DeepSpeed [BUG] Grad_norm is nan and Loss is 0

Describe the bug when train llama-vid (stage2, full-finetuning LLaMA) using deepspeed==0.14.0, and transformers trainer, grad_norm will be nan (or 1.414, with smaller lr, pink line) and loss will be 0 after few steps. Same issue as described in #5242, but with AMD GPU. I follow #5242, deepspeed==0.12.3 can work normally. However, both versions of ds do not significantly speed up training when using multiple nodes.

grad_norm, circle means NAN:

Step	Stage2_1node_ds0.14.0
37	1.6166185140609741
38	1.5178347826004028
39	NaN
40	1.434411883354187
41	NaN
42	NaN

Step	Stage2_4node_ds0.14.0
0	23068.85156
1	24.89443588256836
2	22.727699279785156
3	23.45322036743164
4	NaN
5	NaN

Step	Stage2_1node_ds0.14.0_smaller_lr
113	1.500418203016511
114	1.0031307797956182
115	1.4142135623730951
116	1.4142135623730951
117	1.4142135623730951
118	1.4142135623730951

loss:

training speed:

# one node, ds 0.14.0
[default0]:  0%|          | 11/5964 [05:15<46:24:59, 28.07s/it]
[default0]:  0%|          | 12/5964 [05:40<45:14:48, 27.37s/it]
[default0]:  0%|          | 13/5964 [06:05<43:52:20, 26.54s/it]
[default0]:  0%|          | 14/5964 [06:50<53:08:24, 32.15s/it]
[default0]:  0%|          | 15/5964 [07:16<50:11:33, 30.37s/it]

# four nodes, ds 0.14.0
[default0]:  0%|          | 11/5964 [04:11<36:46:44, 22.24s/it]
[default0]:  0%|          | 12/5964 [04:32<36:07:52, 21.85s/it]
[default0]:  0%|          | 13/5964 [04:49<33:38:57, 20.36s/it]
[default0]:  0%|          | 14/5964 [05:20<38:58:16, 23.58s/it]
[default0]:  0%|          | 15/5964 [05:44<39:29:56, 23.90s/it]

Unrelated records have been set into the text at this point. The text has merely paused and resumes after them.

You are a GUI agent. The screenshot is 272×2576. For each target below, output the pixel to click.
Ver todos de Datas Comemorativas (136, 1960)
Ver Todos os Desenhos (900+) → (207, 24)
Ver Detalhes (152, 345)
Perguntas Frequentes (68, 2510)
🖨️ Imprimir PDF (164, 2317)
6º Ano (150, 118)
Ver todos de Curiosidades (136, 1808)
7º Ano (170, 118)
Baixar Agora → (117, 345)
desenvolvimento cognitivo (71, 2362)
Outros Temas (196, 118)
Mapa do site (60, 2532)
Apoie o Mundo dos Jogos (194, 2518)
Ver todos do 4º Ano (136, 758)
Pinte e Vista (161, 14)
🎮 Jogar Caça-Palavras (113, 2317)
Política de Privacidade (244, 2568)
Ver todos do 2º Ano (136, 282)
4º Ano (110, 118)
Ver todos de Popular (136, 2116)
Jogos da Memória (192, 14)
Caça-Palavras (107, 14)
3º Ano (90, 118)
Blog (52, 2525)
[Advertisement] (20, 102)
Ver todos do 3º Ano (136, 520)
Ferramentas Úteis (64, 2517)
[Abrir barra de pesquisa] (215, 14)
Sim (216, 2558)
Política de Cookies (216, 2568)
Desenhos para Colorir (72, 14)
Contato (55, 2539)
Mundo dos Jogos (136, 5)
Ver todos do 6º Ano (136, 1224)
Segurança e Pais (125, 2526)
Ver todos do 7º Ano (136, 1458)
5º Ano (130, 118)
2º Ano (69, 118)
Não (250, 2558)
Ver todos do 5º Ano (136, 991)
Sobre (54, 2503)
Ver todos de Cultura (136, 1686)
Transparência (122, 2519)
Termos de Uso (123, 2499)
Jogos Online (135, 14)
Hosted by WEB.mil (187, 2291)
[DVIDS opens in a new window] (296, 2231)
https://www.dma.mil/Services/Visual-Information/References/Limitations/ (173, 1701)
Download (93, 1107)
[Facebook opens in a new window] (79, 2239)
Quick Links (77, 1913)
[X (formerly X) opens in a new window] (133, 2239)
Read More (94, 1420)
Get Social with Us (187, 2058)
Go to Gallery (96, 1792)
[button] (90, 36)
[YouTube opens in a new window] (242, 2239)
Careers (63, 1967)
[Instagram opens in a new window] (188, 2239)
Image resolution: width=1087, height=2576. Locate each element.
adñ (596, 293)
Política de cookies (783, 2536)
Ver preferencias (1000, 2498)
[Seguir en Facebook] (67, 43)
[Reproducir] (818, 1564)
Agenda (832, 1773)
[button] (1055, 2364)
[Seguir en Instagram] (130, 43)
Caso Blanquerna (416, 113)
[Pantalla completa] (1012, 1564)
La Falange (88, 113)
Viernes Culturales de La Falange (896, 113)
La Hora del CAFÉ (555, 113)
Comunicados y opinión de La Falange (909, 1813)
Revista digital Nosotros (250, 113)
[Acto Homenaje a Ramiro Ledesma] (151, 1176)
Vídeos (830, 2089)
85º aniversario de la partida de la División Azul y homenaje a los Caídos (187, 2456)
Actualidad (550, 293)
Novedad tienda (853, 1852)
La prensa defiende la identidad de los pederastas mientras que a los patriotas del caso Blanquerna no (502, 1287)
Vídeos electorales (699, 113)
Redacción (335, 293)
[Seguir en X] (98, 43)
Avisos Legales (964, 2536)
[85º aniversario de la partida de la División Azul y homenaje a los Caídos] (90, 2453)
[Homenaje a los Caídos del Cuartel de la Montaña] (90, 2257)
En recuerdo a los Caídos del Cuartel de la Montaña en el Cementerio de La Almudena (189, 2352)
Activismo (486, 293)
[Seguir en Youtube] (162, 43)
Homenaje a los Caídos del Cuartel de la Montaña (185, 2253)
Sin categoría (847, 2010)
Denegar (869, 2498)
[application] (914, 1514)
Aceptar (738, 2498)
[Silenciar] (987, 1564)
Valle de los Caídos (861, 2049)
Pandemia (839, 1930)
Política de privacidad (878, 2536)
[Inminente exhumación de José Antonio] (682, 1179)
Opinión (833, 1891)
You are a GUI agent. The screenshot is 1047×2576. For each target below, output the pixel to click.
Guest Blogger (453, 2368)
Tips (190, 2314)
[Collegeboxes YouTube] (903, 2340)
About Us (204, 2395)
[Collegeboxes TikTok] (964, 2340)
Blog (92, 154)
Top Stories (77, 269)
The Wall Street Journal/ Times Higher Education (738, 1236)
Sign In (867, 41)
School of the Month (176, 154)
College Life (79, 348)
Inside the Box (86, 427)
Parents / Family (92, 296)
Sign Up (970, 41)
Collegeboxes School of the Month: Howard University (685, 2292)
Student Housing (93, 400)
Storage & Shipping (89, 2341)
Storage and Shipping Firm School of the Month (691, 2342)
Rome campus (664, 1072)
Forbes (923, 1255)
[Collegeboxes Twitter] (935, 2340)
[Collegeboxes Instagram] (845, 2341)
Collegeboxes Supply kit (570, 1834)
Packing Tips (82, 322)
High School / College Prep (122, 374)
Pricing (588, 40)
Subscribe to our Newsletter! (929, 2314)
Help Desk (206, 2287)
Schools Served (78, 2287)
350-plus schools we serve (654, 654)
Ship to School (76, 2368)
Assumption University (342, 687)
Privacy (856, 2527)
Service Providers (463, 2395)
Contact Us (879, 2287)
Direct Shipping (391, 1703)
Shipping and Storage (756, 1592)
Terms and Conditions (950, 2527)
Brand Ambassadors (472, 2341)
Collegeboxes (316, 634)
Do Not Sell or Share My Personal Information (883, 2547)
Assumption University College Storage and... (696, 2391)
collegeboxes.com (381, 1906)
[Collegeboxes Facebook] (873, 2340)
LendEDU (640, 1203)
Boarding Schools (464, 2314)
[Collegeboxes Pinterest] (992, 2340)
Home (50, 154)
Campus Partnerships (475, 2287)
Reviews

(stage1, training Connector, all work normally, inculding speed up training when using multiple nodes and ds version)

training speed:

# one node, ds 0.14.0
[default0]:  0%|          | 11/3086 [01:43<6:47:31,  7.95s/it]
[default0]:  0%|          | 12/3086 [01:51<6:58:28,  8.17s/it]
[default0]:  0%|          | 13/3086 [02:00<7:02:19,  8.25s/it]
[default0]:  0%|          | 14/3086 [02:06<6:33:13,  7.68s/it]
[default0]:  0%|          | 15/3086 [02:14<6:38:44,  7.79s/it]

# four nodes, ds 0.14.0
[default0]:  0%|          | 11/3086 [00:36<2:21:11,  2.76s/it]
[default0]:  0%|          | 12/3086 [00:39<2:27:00,  2.87s/it]
[default0]:  0%|          | 13/3086 [00:41<2:24:27,  2.82s/it]
[default0]:  0%|          | 14/3086 [00:43<2:12:09,  2.58s/it]
[default0]:  0%|          | 15/3086 [00:46<2:11:55,  2.58s/it]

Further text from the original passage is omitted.